Quotes about Levinas[edit]

  • When ethics thus moves into the domain of politics and becomes morality, the possibility of violence appears because of the threat of the application of such absolutist forms of thought. Further, although the moral agent must remain free in order to avoid the totalizing domination of the state, morality must still be grounded in the ethical relation of the face-to-face.
    • Steven Bindeman, Levinas: The Face of Otherness and the Ethics of Therapy
  • According to Levinas, we construct our world in our individual minds, and this constructed reality has boundaries or "horizons" as Levinas calls it. But when the Face of the Other intrudes into this boundaried construction, what Levinas terms our "same," the Other inevitably becomes part of our construction. The key phrase is "our construction," because our construction of the Other is not the Other; the Other can never become one with our "same": it continually transcends our poor attempt to know it.
    • Peter Carrierre, Levinas, Ethics, Pedagogy, and the Face
  • In 1923 Levinas went to France to continue his studies, where he had Charles Blondell and Halbwachs as teachers.
    • Peter Lang, From the other to the totally other: the religious philosophy of Emmanuel Levinas p. 1
  • For Levinas there is a radical opposition between politics and religion.
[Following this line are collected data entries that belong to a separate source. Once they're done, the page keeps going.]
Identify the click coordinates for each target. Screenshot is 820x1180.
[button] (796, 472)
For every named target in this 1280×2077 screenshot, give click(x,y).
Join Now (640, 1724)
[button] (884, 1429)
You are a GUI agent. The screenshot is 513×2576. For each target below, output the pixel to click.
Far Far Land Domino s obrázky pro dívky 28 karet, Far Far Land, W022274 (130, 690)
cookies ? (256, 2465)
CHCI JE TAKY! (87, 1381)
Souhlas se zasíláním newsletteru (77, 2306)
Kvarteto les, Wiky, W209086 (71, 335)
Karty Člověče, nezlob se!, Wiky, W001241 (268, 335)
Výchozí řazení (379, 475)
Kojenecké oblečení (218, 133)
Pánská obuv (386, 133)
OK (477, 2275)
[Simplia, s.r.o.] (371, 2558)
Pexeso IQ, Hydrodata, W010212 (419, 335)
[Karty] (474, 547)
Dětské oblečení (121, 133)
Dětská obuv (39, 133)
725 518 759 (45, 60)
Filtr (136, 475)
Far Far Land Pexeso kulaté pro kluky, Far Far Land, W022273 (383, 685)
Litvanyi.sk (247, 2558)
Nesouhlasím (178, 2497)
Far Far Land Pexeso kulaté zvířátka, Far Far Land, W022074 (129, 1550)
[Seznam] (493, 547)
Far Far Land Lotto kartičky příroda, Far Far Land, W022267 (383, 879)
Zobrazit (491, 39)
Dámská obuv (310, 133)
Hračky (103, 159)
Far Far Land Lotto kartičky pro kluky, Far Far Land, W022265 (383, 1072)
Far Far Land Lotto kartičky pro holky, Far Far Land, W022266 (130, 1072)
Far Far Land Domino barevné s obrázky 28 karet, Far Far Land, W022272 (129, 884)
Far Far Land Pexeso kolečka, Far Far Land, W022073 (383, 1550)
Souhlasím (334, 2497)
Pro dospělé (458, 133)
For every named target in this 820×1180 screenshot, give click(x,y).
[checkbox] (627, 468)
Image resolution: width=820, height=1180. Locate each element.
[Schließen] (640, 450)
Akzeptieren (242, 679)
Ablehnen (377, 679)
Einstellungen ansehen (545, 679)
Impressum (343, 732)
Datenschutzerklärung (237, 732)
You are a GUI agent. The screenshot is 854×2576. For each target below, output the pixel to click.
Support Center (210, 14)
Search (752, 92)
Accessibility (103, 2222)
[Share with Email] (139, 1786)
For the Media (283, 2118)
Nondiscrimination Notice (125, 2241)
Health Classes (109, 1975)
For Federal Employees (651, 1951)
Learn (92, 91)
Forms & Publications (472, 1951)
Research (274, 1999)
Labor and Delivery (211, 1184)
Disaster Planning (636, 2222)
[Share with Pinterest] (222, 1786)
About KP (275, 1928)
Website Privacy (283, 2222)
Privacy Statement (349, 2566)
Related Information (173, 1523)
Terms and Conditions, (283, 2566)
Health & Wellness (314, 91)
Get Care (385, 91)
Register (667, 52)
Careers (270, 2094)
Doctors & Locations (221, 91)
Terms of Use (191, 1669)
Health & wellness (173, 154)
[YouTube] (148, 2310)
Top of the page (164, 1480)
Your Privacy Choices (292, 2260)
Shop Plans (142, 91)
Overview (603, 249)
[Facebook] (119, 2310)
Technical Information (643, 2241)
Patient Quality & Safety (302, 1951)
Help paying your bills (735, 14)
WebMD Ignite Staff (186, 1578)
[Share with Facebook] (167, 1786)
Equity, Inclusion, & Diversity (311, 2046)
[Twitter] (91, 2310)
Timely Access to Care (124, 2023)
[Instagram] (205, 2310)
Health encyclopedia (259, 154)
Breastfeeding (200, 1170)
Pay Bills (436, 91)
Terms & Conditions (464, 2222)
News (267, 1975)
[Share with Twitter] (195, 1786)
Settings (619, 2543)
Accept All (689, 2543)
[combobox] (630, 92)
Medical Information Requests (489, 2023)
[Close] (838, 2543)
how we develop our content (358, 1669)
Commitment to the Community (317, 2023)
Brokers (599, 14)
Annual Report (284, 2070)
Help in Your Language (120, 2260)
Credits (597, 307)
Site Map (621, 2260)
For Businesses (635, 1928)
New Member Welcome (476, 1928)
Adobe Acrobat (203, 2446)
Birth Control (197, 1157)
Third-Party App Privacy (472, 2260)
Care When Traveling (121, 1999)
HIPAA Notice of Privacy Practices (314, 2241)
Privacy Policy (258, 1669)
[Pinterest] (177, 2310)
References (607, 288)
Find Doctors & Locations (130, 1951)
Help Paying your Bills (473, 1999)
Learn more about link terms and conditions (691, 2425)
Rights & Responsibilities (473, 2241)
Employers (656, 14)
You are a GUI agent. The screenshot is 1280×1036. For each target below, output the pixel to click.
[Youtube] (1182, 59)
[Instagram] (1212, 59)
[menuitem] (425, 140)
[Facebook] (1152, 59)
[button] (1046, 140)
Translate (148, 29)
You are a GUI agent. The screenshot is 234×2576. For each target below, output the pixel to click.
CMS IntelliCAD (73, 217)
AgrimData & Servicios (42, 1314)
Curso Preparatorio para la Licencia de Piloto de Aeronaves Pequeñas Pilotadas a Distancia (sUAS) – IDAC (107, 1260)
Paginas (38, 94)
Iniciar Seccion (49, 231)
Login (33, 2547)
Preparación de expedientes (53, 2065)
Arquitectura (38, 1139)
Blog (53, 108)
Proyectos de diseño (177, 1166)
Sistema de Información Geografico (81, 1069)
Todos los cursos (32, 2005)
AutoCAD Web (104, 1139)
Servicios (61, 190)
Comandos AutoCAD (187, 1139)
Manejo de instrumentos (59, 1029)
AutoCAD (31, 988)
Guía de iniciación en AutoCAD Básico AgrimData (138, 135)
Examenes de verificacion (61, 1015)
The former enslaves liberty by encompassing it within the 'Great All'. Religion on the other hand, which for Levinas is the metaphysical relationship with the Other, is based in respect and mutual aid even beyond need, submission and generosity.
    • Peter Lang, From the other to the totally other: the religious philosophy of Emmanuel Levinas p. 16
  • He teaches us that we can redeem our humanity by not just caring about our own perspective but by seeing details of the other individual in the mass of humans.
  • Levinas teaches us that to be entitled with the adjective of human, you must first acknowledge the humanity of the other, and particularize the other within multitude, the one, the specific.